COMPLETE THE FOLLOWING:
• 1. Decide whether each statement agrees with the review of Disney's Togo: (a) Willem Dafoe has made the jump to television; (b) Togo was the runt of the litter; (c) a dog named Balto received most of the credit. Answer each with yes or no and quote the deciding words of the review.
• 2. Write the next paragraph of the review of Disney's Togo, picking up after its final sentence.
EXTRACT TO READ Block Start
Disney’s Togo

Man, Willem Dafoe is really on a roll this year, not to mention the last two decades in general. No other actor out there I can think of has balanced a career between appearing in edgy, fucked up arthouse and experimental stuff and then more accessible, Hollywood and conventional fare too with as much energy, enthusiasm and variety. The only thing he hasn’t done is made the jump to television, but everyone has their reasons. With Disney’s Togo he proves for the third time this year (see Motherless Brooklyn and The Lighthouse) what a commanding, distinct presence he has in either lead or supporting roles. Here he plays Leonhard Seppela, a real life Norwegian sled dog breeder whose unshakeable bond with his lead dog Togo is the stuff of legend and countless grabs for the Kleenex box throughout the film.

Togo was the runt of the litter, as we learn through decade ago flashbacks between the beginning of their friendship and a furious race through the Alaskan wilderness to bring medicine back for children dying of an illness outbreak. If this story sounds familiar it’s because it is: Another dog named Balto was slapped with most of the credit through happenstance it seems, but this film definitely makes it apparent that Togo was the uncanny and determined hero who turned the tide amongst one of the fiercest storms in Alaskan history.
EXTRACT TO READ Block End
RECORD EXTRACTS Block Start
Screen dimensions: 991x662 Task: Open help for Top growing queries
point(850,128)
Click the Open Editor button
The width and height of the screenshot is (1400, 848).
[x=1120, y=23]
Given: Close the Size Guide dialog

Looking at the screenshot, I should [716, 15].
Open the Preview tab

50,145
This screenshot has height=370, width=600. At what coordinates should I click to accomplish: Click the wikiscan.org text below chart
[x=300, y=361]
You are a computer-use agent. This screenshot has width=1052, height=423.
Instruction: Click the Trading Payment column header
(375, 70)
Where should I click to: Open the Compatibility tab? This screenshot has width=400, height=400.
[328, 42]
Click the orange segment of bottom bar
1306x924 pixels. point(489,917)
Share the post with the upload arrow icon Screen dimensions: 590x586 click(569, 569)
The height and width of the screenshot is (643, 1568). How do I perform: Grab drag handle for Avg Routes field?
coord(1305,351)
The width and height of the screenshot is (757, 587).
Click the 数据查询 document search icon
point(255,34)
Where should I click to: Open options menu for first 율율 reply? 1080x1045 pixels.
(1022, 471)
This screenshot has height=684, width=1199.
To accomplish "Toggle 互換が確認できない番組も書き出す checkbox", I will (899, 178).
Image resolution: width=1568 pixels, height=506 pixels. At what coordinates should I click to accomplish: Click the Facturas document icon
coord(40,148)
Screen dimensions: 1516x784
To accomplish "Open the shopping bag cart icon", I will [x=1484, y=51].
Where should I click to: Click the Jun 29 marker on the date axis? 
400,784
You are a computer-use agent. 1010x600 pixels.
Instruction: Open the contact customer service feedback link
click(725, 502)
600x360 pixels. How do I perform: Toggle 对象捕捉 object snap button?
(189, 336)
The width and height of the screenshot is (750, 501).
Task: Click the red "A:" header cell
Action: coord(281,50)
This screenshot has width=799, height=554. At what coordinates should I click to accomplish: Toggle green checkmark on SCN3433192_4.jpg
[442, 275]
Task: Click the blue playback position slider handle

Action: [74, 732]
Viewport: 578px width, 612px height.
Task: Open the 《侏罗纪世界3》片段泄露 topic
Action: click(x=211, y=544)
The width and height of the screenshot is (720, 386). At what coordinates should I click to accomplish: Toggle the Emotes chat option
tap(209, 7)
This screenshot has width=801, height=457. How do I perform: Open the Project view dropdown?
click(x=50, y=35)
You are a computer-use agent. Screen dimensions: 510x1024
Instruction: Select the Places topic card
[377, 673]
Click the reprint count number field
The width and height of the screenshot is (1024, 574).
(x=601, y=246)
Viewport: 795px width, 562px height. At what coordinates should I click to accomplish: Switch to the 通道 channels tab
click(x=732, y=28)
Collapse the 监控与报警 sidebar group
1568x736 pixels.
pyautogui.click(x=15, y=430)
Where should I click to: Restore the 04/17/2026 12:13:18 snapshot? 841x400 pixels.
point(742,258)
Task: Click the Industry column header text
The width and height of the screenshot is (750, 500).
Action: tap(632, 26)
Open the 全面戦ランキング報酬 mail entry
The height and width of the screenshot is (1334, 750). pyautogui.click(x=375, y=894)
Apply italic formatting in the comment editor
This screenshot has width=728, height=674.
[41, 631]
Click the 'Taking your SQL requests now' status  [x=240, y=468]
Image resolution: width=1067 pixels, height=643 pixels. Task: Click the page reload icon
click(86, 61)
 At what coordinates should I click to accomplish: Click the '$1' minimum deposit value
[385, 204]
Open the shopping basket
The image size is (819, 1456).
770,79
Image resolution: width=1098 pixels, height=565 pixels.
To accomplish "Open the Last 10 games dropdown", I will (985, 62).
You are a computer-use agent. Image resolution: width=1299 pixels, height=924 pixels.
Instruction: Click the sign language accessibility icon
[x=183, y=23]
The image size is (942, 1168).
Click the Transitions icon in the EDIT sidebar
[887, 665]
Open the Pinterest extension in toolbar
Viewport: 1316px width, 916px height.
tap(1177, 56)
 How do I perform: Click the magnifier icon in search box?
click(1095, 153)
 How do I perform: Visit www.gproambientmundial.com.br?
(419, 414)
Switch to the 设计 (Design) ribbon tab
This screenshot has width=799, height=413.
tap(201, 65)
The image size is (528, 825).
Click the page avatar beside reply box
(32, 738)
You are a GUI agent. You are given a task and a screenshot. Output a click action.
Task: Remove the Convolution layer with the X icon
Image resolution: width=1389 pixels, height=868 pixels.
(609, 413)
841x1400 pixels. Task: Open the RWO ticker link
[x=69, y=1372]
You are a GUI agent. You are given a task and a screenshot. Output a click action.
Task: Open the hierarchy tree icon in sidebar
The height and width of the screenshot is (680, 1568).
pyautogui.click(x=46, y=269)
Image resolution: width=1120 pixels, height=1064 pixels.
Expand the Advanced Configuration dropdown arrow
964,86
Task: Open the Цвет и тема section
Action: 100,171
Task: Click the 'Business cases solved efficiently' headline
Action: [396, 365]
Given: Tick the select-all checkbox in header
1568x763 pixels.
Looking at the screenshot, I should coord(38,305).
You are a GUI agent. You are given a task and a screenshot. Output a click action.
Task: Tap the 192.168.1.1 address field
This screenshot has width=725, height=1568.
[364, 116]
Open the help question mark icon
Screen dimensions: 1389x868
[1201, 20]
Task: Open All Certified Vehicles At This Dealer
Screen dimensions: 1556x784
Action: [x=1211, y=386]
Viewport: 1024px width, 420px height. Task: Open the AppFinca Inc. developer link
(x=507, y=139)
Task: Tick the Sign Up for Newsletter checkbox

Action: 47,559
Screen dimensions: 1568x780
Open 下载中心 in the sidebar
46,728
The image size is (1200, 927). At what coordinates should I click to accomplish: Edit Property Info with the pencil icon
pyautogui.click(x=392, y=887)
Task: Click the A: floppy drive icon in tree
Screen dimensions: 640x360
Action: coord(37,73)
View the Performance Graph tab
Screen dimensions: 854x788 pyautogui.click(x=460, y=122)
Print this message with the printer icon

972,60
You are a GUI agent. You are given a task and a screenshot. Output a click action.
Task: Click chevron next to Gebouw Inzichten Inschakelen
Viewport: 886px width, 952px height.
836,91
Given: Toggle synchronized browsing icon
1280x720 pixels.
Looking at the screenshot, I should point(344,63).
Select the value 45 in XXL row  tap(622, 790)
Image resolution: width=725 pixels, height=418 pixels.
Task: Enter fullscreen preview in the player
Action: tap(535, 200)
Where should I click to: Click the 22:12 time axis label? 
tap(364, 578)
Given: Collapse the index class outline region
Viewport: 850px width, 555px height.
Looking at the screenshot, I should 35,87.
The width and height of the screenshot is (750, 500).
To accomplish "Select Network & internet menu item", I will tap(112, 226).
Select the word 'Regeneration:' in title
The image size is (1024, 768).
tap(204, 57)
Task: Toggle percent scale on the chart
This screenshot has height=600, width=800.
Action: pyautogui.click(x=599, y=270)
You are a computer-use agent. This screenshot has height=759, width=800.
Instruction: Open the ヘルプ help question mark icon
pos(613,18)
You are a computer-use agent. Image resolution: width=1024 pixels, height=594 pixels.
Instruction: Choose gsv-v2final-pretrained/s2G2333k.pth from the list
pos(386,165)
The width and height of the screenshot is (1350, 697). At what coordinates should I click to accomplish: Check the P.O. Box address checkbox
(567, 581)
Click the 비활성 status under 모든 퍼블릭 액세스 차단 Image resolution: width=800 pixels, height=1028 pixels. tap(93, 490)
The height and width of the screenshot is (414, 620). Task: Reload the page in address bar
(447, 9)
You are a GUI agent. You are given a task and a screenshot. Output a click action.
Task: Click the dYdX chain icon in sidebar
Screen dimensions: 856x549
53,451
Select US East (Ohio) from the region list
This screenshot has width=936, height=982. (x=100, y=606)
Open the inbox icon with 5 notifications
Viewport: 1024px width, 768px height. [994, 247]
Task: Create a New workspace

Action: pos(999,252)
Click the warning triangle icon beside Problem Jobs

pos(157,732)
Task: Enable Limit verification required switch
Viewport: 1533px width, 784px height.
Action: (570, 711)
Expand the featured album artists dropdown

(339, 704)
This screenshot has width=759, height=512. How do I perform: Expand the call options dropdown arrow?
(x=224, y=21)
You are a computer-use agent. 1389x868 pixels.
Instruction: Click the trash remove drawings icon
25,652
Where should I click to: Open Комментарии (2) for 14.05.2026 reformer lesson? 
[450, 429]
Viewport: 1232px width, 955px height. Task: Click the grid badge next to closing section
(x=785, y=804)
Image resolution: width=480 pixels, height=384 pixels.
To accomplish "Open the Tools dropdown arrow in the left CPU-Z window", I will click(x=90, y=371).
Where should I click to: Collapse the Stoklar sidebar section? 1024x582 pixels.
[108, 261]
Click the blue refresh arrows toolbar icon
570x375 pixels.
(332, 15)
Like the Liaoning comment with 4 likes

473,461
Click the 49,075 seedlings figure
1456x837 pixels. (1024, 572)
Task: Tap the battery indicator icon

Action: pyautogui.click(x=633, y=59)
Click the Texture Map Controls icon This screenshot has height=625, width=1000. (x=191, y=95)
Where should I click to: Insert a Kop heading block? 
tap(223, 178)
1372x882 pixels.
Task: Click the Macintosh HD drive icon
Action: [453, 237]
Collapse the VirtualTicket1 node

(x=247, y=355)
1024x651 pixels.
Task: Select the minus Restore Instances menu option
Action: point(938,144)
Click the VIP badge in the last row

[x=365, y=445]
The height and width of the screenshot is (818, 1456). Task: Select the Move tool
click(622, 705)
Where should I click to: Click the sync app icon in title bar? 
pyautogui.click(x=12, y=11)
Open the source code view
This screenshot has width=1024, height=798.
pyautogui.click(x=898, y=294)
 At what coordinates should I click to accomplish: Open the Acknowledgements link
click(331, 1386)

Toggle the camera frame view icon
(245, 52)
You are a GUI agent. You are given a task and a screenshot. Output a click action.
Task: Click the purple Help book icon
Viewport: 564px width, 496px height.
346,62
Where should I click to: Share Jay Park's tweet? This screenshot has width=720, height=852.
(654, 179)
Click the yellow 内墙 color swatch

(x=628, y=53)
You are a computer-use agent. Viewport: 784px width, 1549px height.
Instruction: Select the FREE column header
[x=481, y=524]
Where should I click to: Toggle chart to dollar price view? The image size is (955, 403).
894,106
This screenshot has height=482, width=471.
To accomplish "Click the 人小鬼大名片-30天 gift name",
RECORD EXTRACTS Block End
ANSWERS BY ITEM NUMBER:
• 1.
(a) No: "The only thing he hasn’t done is made the jump to television"
(b) Yes: "Togo was the runt of the litter"
(c) Yes: "Another dog named Balto was slapped with most of the credit"

• 2.
Dafoe is so versatile he can play the freakiest, most otherworldly villains or the most affable and down to earth regular dudes. He’s an initial pragmatist here whose borderline callous way of training dogs is upended by Togo’s resilience and spirit that burns like a star’s reflection in the Alaskan ice. These two beings were made for each other and in the last haul of their respective lives (Leonhard looks to be in his late sixties and Togo is over twelve) they pull off a miraculous journey of courage, defiance and heartwarming friendship. It isn’t without its dangers or peril though, there’s a sequence where they have to navigate an inlet Sound coated in ice violently shattering all around them that is so harrowing to watch you won’t breathe until the outcome. That’s the power of these animal stories though and I suppose you have to be someone who loves all these creatures or a ‘dog person’ to be affected by it, but really at its core it’s about friendship no matter the species, not giving up on one another at any stage of either party’s life and how that can carry you onward. Both Dafoe and every dog in his team sell that and make this one of the best films of the year. A special mention to Mark Isham’s beautiful score and the use of emotionally galvanizing song ‘On The Nature Of Daylight’ by Max Richter in the third act, last heard in Scorsese’s Shutter Island at an equally penultimate point in the narrative. This one alone is worth the price of Disney+.